Es ist unmöglich, ihnen zu entkommen. Via Kalenderblättern und sämtlichen Medien dieser Welt werden sie uns über die großlumige Infusionsnadel verabreicht. Nicht selten auch von redseligen Zeitgenossen, welche die eigene Weisheit und Lebenserfahrenheit unter Beweis zu stellen gedenken. Leider vergessen die meisten Sprücheklopfer, dass sie sich auf diese Weise selbst entlarven. Oder anders formuliert: sie setzen sich mit Anlauf nackt in die Nesseln – und zwar die fiesen Brennnesseln.

Man muss es so deutlich sagen: Sinnsprüche sind nichts weiter als der Ausdruck menschlicher Unfähigkeit, vielschichtige Sachverhalte in ihrer Gänze zu erfassen.
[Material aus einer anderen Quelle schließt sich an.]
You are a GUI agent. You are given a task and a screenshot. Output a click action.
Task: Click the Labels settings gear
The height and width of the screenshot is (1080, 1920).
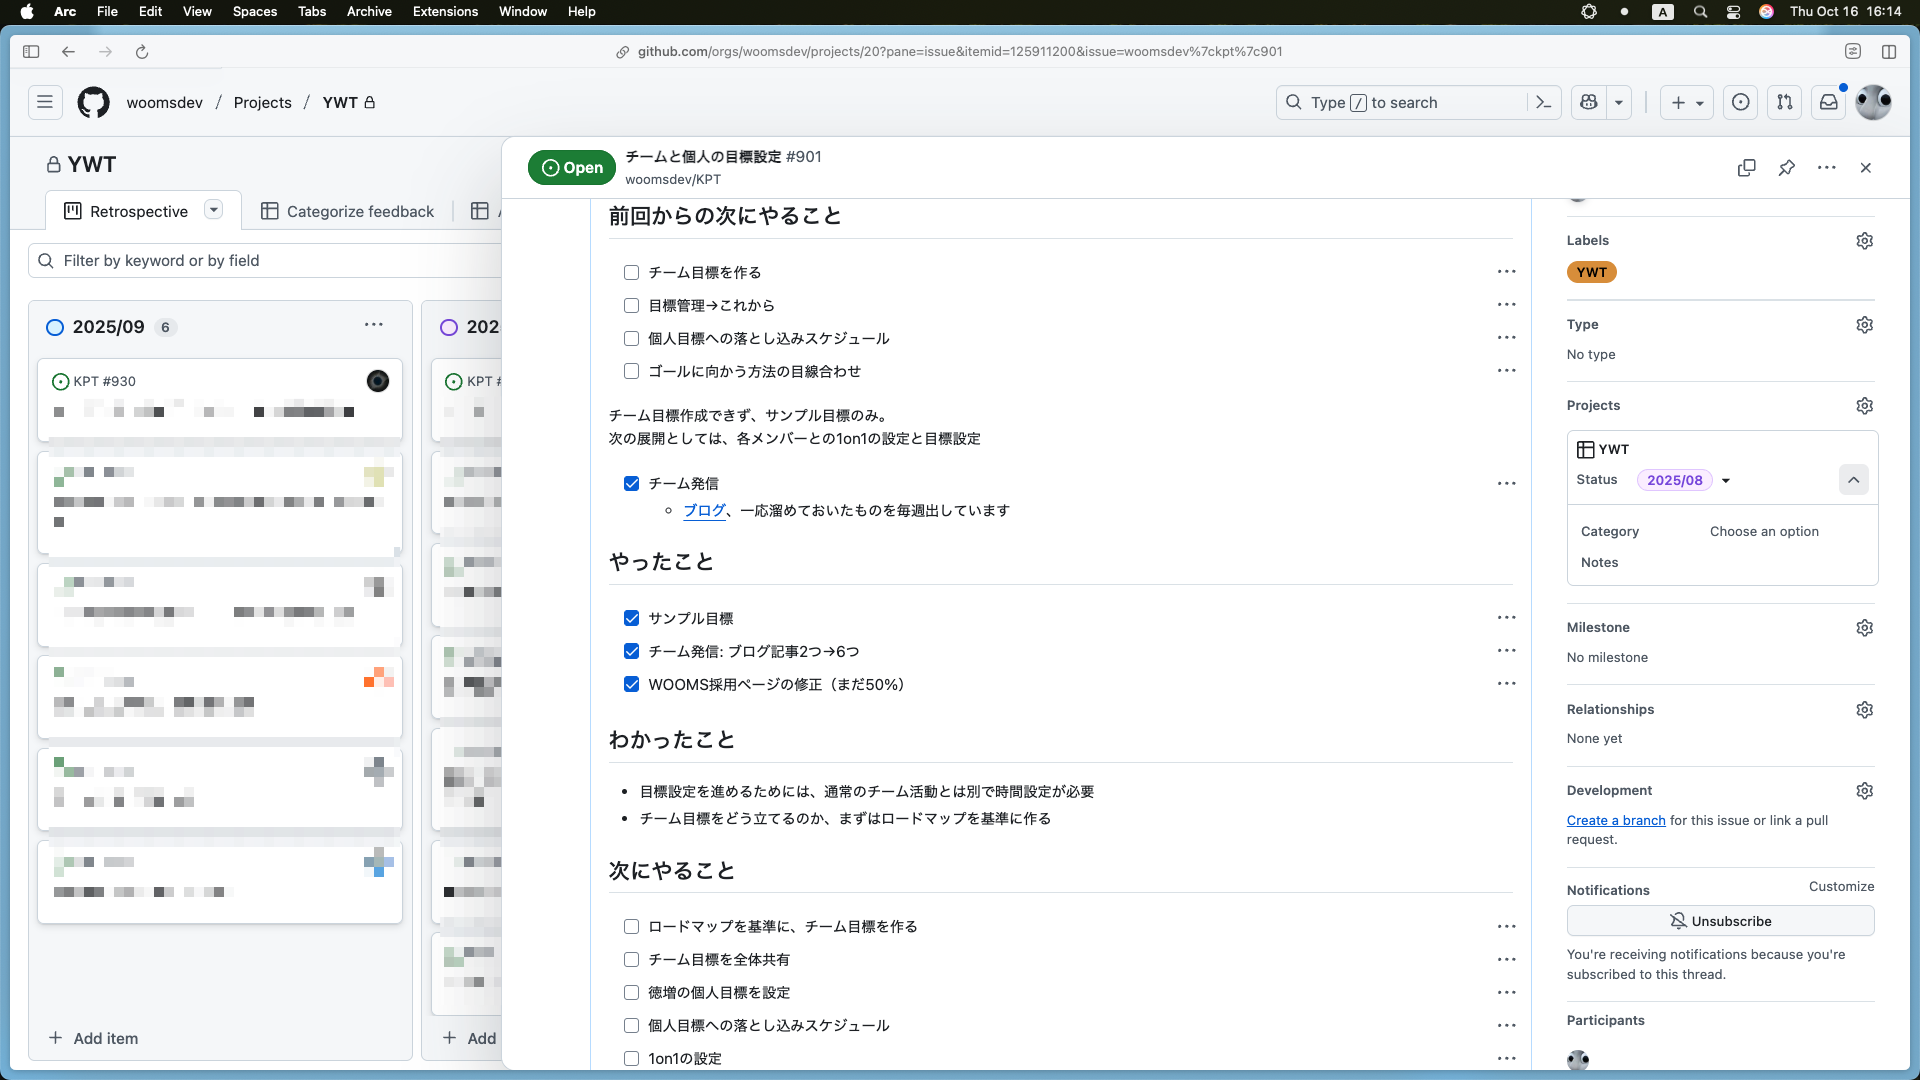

Dabei ist dieses Unvermögen keine Schwäche. Es spiegelt lediglich die Komplexität menschlicher Interaktionen wider.

Selbstverständlich ist der Homo sapiens sapiens jedoch weit davon entfernt, diese Grenze zu akzeptieren. Dahinter steckt nicht weniger als der grundsätzlich nachvollziehbare Drang, unübersichtliche Sachlagen in verdauliche Häppchen zu zerlegen – Simplifizierung avanciert zum Allheilmittel. So wird ohne lange nachzudenken ein bestimmter Aspekt einer Problemstellung herausgegriffen, in vermeintlich schlaue Worte verpackt und anschließend als Gesamtlösung präsentiert. Gleichzeitig wird ein Allgemeingültigkeitsanspruch erhoben, der berechtigte Kritikpunkte einfach vom Tisch fegt.

Aber die derart beschnittene Realität lässt sich dies mitnichten gefallen. Sie pumpt sich in der Mucki-Bude auf, gräbt das Kriegsbeil aus und schlägt bei passender Gelegenheit erbarmungslos zu. Das Ergebnis: die in solchen geistigen Ergüssen Erleuchtung suchenden Heilsanwärter sitzen noch tiefer in einer braunen, übelriechenden und hygienisch bedenklichen Masse als vorher. Aber auch für diese Malaise lässt sich gewiss irgendwo der passende Sinnspruch finden.